La privatización de la política
Los partidos funcionan como las grandes empresas: no hay democracia interna, están muy preocupados por su reputación e imagen, venden intangibles y compiten en un régimen oligopolístico y cartelizado
En las últimas semanas, la política española ha mostrado su versión más alejada de la realidad y de la ciudadanía. Ciudadanos ha intentado dar un golpe de efecto que no solo ha fracasado sino que ha desintegrado casi completamente al partido; el PP ha respondido con transfuguismo y electoralismo; Iglesias y Ayuso han planteado las elecciones en Madrid como una batalla entre el fascismo y la democracia, o entre el comunismo y la libertad. La política lleva meses enquistada en un juego autorreferencial que empieza y termina en sí mismo. Lo que crea la política es solo para consumo de la política.
Más allá de ella, los ciudadanos no politizados (no los que no tienen ideología, sino los que no tienen interés), que son la mayoría, se enfrentan a una realidad dramática: la vacuna se hace esperar demasiado, los toques de queda y los cierres perimetrales son arbitrarios y apenas siguen criterios epidemiológicos (se penalizan los movimientos, por ejemplo entre comunidades, cuando se deben penalizar los comportamientos; lo importante no es de dónde vienes sino lo que haces), hay problemas con los ERTE y el SEPE está colapsado, el turismo (15% del PIB) sigue paralizado y a los ERTE les seguirán los ERE: el Corte Inglés acaba de aprobar el primero de su historia.
La política se ha privatizado. Al profesionalizarse, se ha vuelto indistinguible del sector privado.
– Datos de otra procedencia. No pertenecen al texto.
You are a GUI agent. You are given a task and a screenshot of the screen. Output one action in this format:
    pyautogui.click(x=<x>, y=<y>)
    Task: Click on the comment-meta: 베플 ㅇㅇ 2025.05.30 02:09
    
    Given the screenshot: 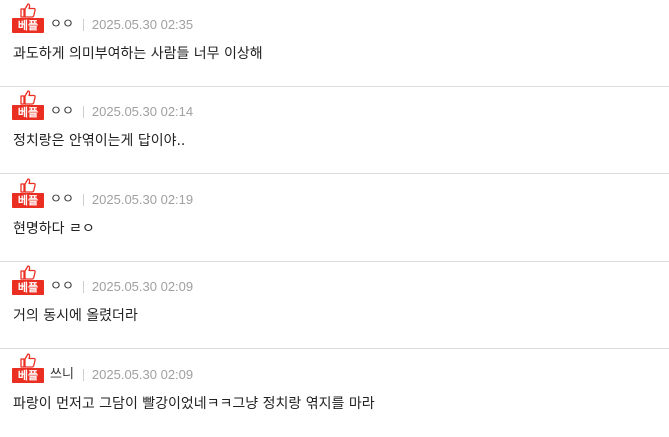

Los partidos políticos funcionan como las grandes empresas contemporáneas: no hay democracia interna, están muy preocupados por su reputación e imagen, venden sobre todo intangibles, compiten en un régimen oligopolístico y cartelizado. Como ocurre en algunas empresas, importa menos tu producto que la percepción que se tiene de él. De ahí viene la obsesión con el relato. Si vivimos un boom de las narrativas en política es porque el producto es de mala calidad. El político contemporáneo no es capaz de defenderse solo. Necesita el apoyo de su partido, cuya maquinaria propagandística está completamente volcada en la protección de su reputación y en evitar una verdadera rendición de cuentas. El partido político contemporáneo no es un enlace entre la sociedad y las instituciones. Es una agencia de relaciones públicas dedicada al control de daños.
Esta tendencia no es nueva. En 2007, el politólogo Peter Mair ya señaló algo parecido en Gobernando el vacío. Los partidos “se han desconectado tanto del resto de la sociedad, y se dedican a una competición tan carente de significado, que ya no parecen capaces de sostener la democracia en su forma actual”. Quizá sea reversible. Y hay políticos que intentan ejercer una política diferente. Pero los incentivos están ahí, mal colocados. A través de un proceso de ensayo y error, el político contemporáneo ha descubierto lo que funciona y lo que tiene que hacer para sobrevivir: tiene que entretener para no caer en el olvido, polarizar para movilizar a su base, ignorar la rendición de cuentas tradicional (que ya no tiene tanto sentido en una democracia de audiencia) y, sobre todo, aislarse de la realidad.